2日の日本市場では株式が下落。米連邦準備制度理事会(FRB)の次期議長にタカ派とされるウォーシュ元FRB理事が指名されたことが懸念された。円は対ドルで一時155円台半ばまで下落、債券は長期債が上昇した。

日経平均株価は午前に一時900円超上昇したものの、午後は失速して600円超下げた。岡三証券の松本史雄チーフストラテジストは「海外ではFRBが次期議長の下でバランスシート縮小に動くのではないかとの思惑が株安要因になり、米国株先物はなお弱い。衆院選を控えていることもあり、午後は利益確定売りが広がったようだ」と話した。

株式

株式は下落。タカ派とされるウォーシュ氏のFRB議長就任への警戒感や衆院選の動向を見極めたいとの雰囲気から、売りが膨らんだ。

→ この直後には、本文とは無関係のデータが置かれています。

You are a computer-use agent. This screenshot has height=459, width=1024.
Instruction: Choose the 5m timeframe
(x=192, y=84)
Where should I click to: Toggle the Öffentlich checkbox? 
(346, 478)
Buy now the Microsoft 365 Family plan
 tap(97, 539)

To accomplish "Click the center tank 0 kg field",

半導体・人工知能(AI)関連や銀行など金融株が下げ。金や銀など貴金属価格の調整を受けて鉱業や非鉄金属も安い。半面、医薬品や食料品などディフェンシブ株や小売りなど内需関連、自動車は高い。

為替

円は対ドルで155円付近で推移。高市早苗首相の円安を巡る発言やウォーシュ氏のFRB議長指名を受けて円売り・ドル買いが優勢だった。

みなと銀行の苅谷将吾ストラテジストは次期FRB議長人事について「トランプ大統領の息がかかってどんどん利下げをする感じではなく、ドルの支え」との見方を示した。一方、高市首相の発言で政府の円安けん制姿勢が後退したわけではないとし、ドル・円は「155円台では介入警戒感からやや売りが意識されて上値が重い」と述べた。

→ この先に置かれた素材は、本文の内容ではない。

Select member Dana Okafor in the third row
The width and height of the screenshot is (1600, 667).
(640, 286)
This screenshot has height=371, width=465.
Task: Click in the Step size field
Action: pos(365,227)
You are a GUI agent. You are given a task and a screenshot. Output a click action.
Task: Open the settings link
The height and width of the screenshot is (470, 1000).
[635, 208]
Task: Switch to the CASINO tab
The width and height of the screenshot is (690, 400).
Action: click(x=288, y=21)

高市首相は先週末、円安による輸出産業や外国為替資金特別会計(外為特会)の運用への好影響に言及した。その後、円安メリットを強調したわけではないと釈明した。

債券

債券は長期債や先物が上昇。円安進行や10年国債入札に対する警戒感から売りが先行する場面があったが、衆院選で自民党勝利の公算が大きいと伝わり、過度な財政懸念が後退した。

りそなアセットマネジメントの藤原貴志チーフファンドマネジャーは、衆院選で自民党が過半数を大きく上回る勢いと報じられた影響が大きいと指摘。「票のために変な財政政策を取る必要はなく、主導権を持って成長に寄与するところに投資できる」と述べた。

日本銀行が2日に発表した金融政策決定会合の主な意見(1月22、23日分)では、円安傾向が続いていることなどを踏まえ、複数の政策委員が金融政策の対応が遅れるリスクに言及した。円安や長期金利上昇にはインフレ期待などが反映されており、「金融政策面の処方箋は適時適切な利上げに尽きる」との意見も出た。

岡三証券の長谷川直也チーフ債券ストラテジストは「主な意見では目新しいものはなかったが、物価について為替を意識した意見が目立ち、円安が進むとタカ派的なトーンが出やすいと市場は意識している」と話した。